Instructions for the task:
Each record is to be transcribed exactly.

Available data:
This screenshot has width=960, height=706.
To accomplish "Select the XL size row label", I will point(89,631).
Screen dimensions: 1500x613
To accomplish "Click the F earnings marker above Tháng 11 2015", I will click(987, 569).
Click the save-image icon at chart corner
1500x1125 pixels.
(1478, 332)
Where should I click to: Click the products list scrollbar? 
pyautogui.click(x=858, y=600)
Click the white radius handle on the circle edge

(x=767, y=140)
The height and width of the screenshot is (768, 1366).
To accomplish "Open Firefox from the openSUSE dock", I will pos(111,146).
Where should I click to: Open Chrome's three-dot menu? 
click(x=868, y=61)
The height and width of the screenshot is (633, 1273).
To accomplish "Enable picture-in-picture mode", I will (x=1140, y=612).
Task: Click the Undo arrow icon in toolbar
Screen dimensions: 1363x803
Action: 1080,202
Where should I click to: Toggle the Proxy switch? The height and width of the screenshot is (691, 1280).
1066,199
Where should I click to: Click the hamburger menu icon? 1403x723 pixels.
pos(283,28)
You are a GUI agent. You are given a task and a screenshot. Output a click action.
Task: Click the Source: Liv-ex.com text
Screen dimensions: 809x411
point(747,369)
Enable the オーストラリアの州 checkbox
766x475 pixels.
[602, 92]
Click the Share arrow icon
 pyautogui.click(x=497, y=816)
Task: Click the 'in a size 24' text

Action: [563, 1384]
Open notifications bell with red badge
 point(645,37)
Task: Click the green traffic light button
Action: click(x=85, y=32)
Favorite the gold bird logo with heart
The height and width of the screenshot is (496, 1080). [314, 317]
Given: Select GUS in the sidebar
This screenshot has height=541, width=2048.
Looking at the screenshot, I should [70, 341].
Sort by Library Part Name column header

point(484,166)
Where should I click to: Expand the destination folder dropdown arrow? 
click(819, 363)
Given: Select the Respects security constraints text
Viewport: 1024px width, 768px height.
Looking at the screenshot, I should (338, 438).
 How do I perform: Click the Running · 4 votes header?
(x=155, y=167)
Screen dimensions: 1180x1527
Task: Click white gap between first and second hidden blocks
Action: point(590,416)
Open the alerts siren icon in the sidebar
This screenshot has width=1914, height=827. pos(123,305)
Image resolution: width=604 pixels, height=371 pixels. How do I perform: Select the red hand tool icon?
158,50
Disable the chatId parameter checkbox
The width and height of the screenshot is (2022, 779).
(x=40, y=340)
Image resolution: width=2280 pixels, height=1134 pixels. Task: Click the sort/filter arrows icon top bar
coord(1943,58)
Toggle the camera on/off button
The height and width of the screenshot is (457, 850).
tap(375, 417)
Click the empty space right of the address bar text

Result below:
This screenshot has width=960, height=706.
To accomplish "Select the XL size row label", I will point(89,631).
Screen dimensions: 1500x613
To accomplish "Click the F earnings marker above Tháng 11 2015", I will click(987, 569).
Click the save-image icon at chart corner
1500x1125 pixels.
(1478, 332)
Where should I click to: Click the products list scrollbar? 
pyautogui.click(x=858, y=600)
Click the white radius handle on the circle edge

(x=767, y=140)
The height and width of the screenshot is (768, 1366).
To accomplish "Open Firefox from the openSUSE dock", I will pos(111,146).
Where should I click to: Open Chrome's three-dot menu? 
click(x=868, y=61)
The height and width of the screenshot is (633, 1273).
To accomplish "Enable picture-in-picture mode", I will (x=1140, y=612).
Task: Click the Undo arrow icon in toolbar
Screen dimensions: 1363x803
Action: 1080,202
Where should I click to: Toggle the Proxy switch? The height and width of the screenshot is (691, 1280).
1066,199
Where should I click to: Click the hamburger menu icon? 1403x723 pixels.
pos(283,28)
You are a GUI agent. You are given a task and a screenshot. Output a click action.
Task: Click the Source: Liv-ex.com text
Screen dimensions: 809x411
point(747,369)
Enable the オーストラリアの州 checkbox
766x475 pixels.
[602, 92]
Click the Share arrow icon
 pyautogui.click(x=497, y=816)
Task: Click the 'in a size 24' text

Action: [563, 1384]
Open notifications bell with red badge
 point(645,37)
Task: Click the green traffic light button
Action: click(x=85, y=32)
Favorite the gold bird logo with heart
The height and width of the screenshot is (496, 1080). [314, 317]
Given: Select GUS in the sidebar
This screenshot has height=541, width=2048.
Looking at the screenshot, I should [70, 341].
Sort by Library Part Name column header

point(484,166)
Where should I click to: Expand the destination folder dropdown arrow? 
click(819, 363)
Given: Select the Respects security constraints text
Viewport: 1024px width, 768px height.
Looking at the screenshot, I should (338, 438).
 How do I perform: Click the Running · 4 votes header?
(x=155, y=167)
Screen dimensions: 1180x1527
Task: Click white gap between first and second hidden blocks
Action: point(590,416)
Open the alerts siren icon in the sidebar
This screenshot has width=1914, height=827. pos(123,305)
Image resolution: width=604 pixels, height=371 pixels. How do I perform: Select the red hand tool icon?
158,50
Disable the chatId parameter checkbox
The width and height of the screenshot is (2022, 779).
(x=40, y=340)
Image resolution: width=2280 pixels, height=1134 pixels. Task: Click the sort/filter arrows icon top bar
coord(1943,58)
Toggle the camera on/off button
The height and width of the screenshot is (457, 850).
tap(375, 417)
Click the empty space right of the address bar text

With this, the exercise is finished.